The Iranian government has struggled to respond to the internet’s challenges to the state’s monopoly of information and communication. Mandatory content filtering was among their first responses, which entailed blocking access to any sites deemed pornographic, anti-religious, or politically subversive.
However, filtering has become less effective with the wider accessibility of copyright protection tools. Subsequently, the regime was given the ability to reassert some control over information flows and project the illusion of the Islamic Republic’s dominance over the internet by basic offensive cyber operations, such as disrupting adversarial sites through the Green Movement. As the online platforms and tools used by the public change, Iranian cyber operations are highly adaptable. For instance, because of its unfiltered public chat feature and security claims, Iranians moved to Telegram, which gained the attention of Iranian threat actors.
One threat actor appears to have gone as far as mapping all the Telegram accounts associated with Iranian telephone numbers, alongside credential theft operations targeting Telegram users. This information-gathering operation had deeper links with efforts to target the users of the chat application and aligned with recurrent arrests of critical Telegram group administrators. This learning process is repeated for mobile phones and Macintosh computers.
The backdoors were not the only way the attackers attempted to steal data about Telegram accounts. Some of the websites linked to this malicious activity also hosted Telegram: impersonating phishing pages.

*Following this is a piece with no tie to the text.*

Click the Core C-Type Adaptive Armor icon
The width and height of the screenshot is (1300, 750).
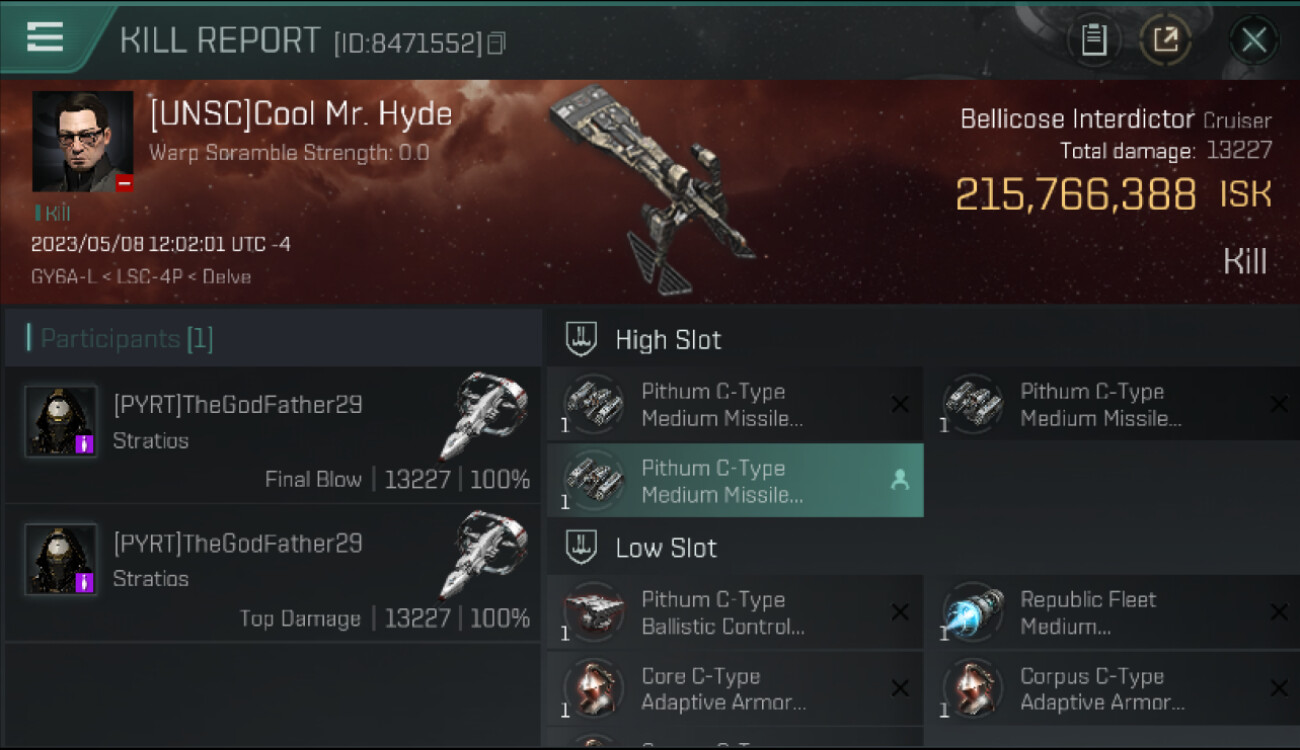pos(594,689)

Surprisingly, several Iranian telegram channels sent out warnings against these websites or phishing, claiming that the Iranian regime is behind them. The phishing messages were sent by the Telegram bot, according to the channels. The messages warned their recipient that they were making improper use of the services of Telegram and that if they do not enter the phishing link, their account will be blocked. Another Telegram channel provided screenshots of the phishing attempt showing that the attackers set up an account that represents the official Telegram. At first, a message about the features in a new Telegram update was sent by the attackers to appear legitimate. Only five days later, the phishing message was sent and pointed to https:/telegramreport[.]me / active mentioned by Checkpoint.
State-aligned offensive cyber operations routinely focus on similar classes of targets across distinct sets of threat actors and different time periods, primarily: Government officials, Reformist politicians, Media professionals, Religious minorities, Cultural figures, Opposition groups, terrorist organizations, and ethnic separatist movements.